#### Page text

22-23-2021 Rectangular Connectors

Because the device we will discuss today is a through-hole connector, I figured it would be beneficial for us first to understand what a through-hole technology is before delving further into the device that is the subject of this discussion.

Through-hole technology (or “thru-hole” technology) is a method of attaching electronic components in which the components’ leads are soldered to pads on the opposite side of a printed circuit board (PCB). Manual labor or automated insertion mount equipment can accomplish this task. One alternative name for through-hole technology is “thru-hole” technology.

In almost all cases, earlier methods of assembling electronic components, such as point-to-point construction, were rendered obsolete by through-hole technology. Between the time of the second generation of computers in the 1950s and the time that surface-mount technology (SMT) started to gain popularity in the middle of the 1980s, every component on a standard printed circuit board (PCB) was a through-hole component.

In the beginning, tracks were only printed on one side of a PCB. Later, both sides were printed on, and eventually, multi-layer boards were used. For the components to make contact with the necessary conductive layers, the through holes were converted into plated-through holes, abbreviated PTH for short. Plated-through holes are not required for making component connections when using SMT boards. However, plated-through holes are still utilized for making interconnections between the layers. Plated-through holes that serve this function are more commonly referred to as vias.

Compared to SMT techniques, through-hole mounting is known to provide stronger mechanical bonds; however, the boards produced using this method are more expensive due to the additional drilling required. On multilayer boards, the holes also restrict the available routing space for signal traces on layers immediately beneath the top layer since they must pass through all the layers to reach the other side of the board. As a result, through-hole mounting techniques are now typically reserved for heavier or larger components.

#### Exercise data
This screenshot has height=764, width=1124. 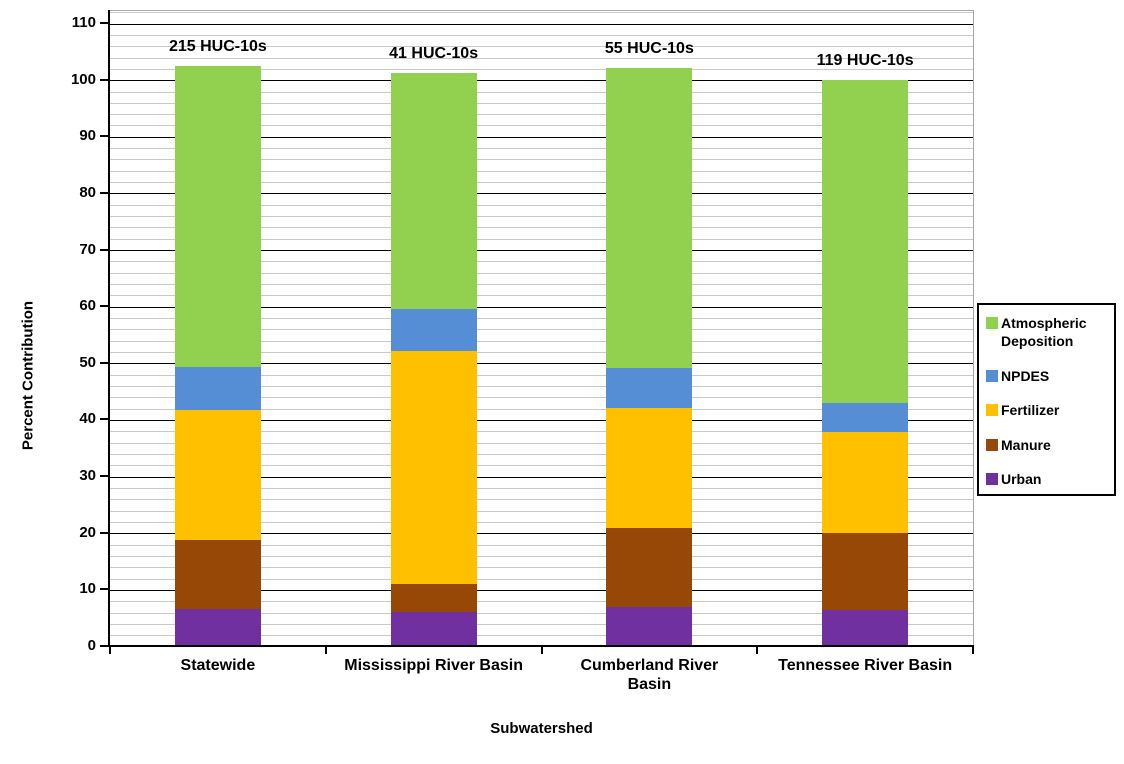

#### Required tasks
**A)** Check each statement against the page on through-hole technology. Answer yes or no for each and quote the words from the page that decide it.
(i) Plated-through holes still have a use on SMT boards.
(ii) Boards made with through-hole mounting cost less than those made with SMT techniques.
(iii) The earliest PCBs had tracks printed on both sides.
**B)** Carry on the page about through-hole technology, starting right after its final sentence.

#### Per-task outputs
**A)**
(i) Yes: "However, plated-through holes are still utilized for making interconnections between the layers."
(ii) No: "the boards produced using this method are more expensive due to the additional drilling required."
(iii) No: "In the beginning, tracks were only printed on one side of a PCB."

**B)**
Regarding prototyping, design engineers frequently prefer larger through-hole components over surface mount components. This is because larger through-hole components can be easily used with breadboard sockets. SMT technology may be necessary to reduce stray inductance and capacitance in wire leads, both of which have the potential to impair a circuit’s functionality in designs that operate at high speeds or frequencies. Even in the prototype design phase, ultra-compact designs might require surface mount technology (SMT) construction.

Through-hole components are the most convenient when prototyping circuits with breadboards and microprocessors like Arduino or PICAXE. Because of their size, these components can be easily soldered by hand.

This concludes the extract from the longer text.